UPDATES! Can my company fire me or reduce the size of my grant just before the vesting of my stock options or restricted stock/RSUs?
In short, yes, assuming this termination is made for good-faith reasons, such as business downsizing or poor work performance. Most employees are "at will," which means you are hired and fired at the company's discretion without a contract. An employer is free to terminate "at will" employees at any time. As reported by The Wall Street Journal and The myStockOptions.com Blog, instead of firing someone before vesting, the company can restructure the stock grant in a way that returns some unvested stock or options to the company for reuse in grants to others.

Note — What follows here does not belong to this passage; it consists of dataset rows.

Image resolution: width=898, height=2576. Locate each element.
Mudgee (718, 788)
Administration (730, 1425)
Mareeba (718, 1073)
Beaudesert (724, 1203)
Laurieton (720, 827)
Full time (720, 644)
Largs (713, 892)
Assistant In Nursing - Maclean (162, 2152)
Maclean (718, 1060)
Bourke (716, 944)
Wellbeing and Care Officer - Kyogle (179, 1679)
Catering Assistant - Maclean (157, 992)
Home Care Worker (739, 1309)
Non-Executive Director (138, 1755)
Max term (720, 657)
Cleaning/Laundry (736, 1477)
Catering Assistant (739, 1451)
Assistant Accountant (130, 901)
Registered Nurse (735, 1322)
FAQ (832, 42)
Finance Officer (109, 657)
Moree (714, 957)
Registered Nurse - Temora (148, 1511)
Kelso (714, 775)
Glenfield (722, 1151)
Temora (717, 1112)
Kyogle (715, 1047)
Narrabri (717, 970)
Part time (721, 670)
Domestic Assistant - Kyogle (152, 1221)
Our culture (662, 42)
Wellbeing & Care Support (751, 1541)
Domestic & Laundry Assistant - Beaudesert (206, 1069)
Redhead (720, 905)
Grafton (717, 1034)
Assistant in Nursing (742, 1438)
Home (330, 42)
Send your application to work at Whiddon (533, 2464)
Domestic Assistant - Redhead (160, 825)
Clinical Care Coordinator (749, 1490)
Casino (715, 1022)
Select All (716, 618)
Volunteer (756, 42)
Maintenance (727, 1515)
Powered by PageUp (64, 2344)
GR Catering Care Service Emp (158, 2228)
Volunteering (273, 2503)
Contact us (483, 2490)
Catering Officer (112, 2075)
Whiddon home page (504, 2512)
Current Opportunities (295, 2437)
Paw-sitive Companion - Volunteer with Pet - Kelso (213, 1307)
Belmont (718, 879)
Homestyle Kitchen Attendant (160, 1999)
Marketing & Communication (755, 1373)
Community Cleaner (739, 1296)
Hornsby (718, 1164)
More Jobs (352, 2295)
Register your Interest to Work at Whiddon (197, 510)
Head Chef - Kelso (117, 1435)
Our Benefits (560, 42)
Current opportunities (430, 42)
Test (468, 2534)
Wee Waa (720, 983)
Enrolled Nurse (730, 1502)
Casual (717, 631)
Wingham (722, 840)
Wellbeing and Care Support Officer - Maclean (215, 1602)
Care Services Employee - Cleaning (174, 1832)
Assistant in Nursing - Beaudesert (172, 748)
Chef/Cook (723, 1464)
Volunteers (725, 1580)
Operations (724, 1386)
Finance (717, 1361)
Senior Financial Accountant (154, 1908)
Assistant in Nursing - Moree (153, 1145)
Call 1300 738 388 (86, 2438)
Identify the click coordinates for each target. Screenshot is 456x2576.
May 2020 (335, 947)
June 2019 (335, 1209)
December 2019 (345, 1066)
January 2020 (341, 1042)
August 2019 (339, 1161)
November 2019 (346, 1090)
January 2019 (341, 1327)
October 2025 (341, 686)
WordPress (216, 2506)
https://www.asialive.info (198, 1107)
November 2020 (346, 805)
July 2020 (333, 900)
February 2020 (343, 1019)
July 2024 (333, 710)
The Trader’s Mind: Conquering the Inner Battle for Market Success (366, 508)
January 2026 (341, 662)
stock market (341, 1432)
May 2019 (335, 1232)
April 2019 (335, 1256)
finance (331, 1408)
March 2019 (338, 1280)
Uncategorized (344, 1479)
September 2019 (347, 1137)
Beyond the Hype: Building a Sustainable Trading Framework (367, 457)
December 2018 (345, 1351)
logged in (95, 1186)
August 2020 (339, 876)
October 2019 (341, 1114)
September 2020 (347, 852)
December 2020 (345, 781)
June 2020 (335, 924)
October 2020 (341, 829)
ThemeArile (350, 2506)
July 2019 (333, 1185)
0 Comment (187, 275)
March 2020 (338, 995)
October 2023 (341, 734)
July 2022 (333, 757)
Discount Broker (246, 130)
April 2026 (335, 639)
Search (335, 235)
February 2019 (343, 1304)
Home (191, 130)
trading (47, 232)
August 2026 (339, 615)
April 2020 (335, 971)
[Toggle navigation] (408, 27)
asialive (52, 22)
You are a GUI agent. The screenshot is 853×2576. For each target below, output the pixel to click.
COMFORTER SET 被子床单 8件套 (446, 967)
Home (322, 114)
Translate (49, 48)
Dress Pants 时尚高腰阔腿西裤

Some state courts have implied covenants of good faith and fair dealing by employers when a bad-faith termination results in employees losing benefits almost earned by past services. Your stock plan and grant agreements, or perhaps any severance arrangement, may also cover this situation. Also failing in the courts are arguments that unvested options are protected by state laws that require all wages to be paid for work before employment termination. (See a decision made in 2010 by the Maryland Court of Appeals.)
In general, to avoid costly lawsuits, companies consider future vesting dates when terminating employees. They may delay the termination date, extend it by using "paid time off" days, or accelerate the upcoming vesting to avoid appearing to terminate an employee merely to forfeit soon-to-be vested shares.
In Suzuki v. Abiomed Inc. (2017), a federal district court in Massachusetts allowed a covenant of good faith and fair dealing to be applied to potentially protect someone with unvested performance-based grants. This decision, which concerned the company's motion to dismiss the case, does not mean that employees who have grants with individualized performance goals cannot be terminated. The ruling means only that a termination made in bad faith cannot cancel the payout when the compensation "is connected to work already performed." The case is further discussed by a commentary from Sherin & Lodgen.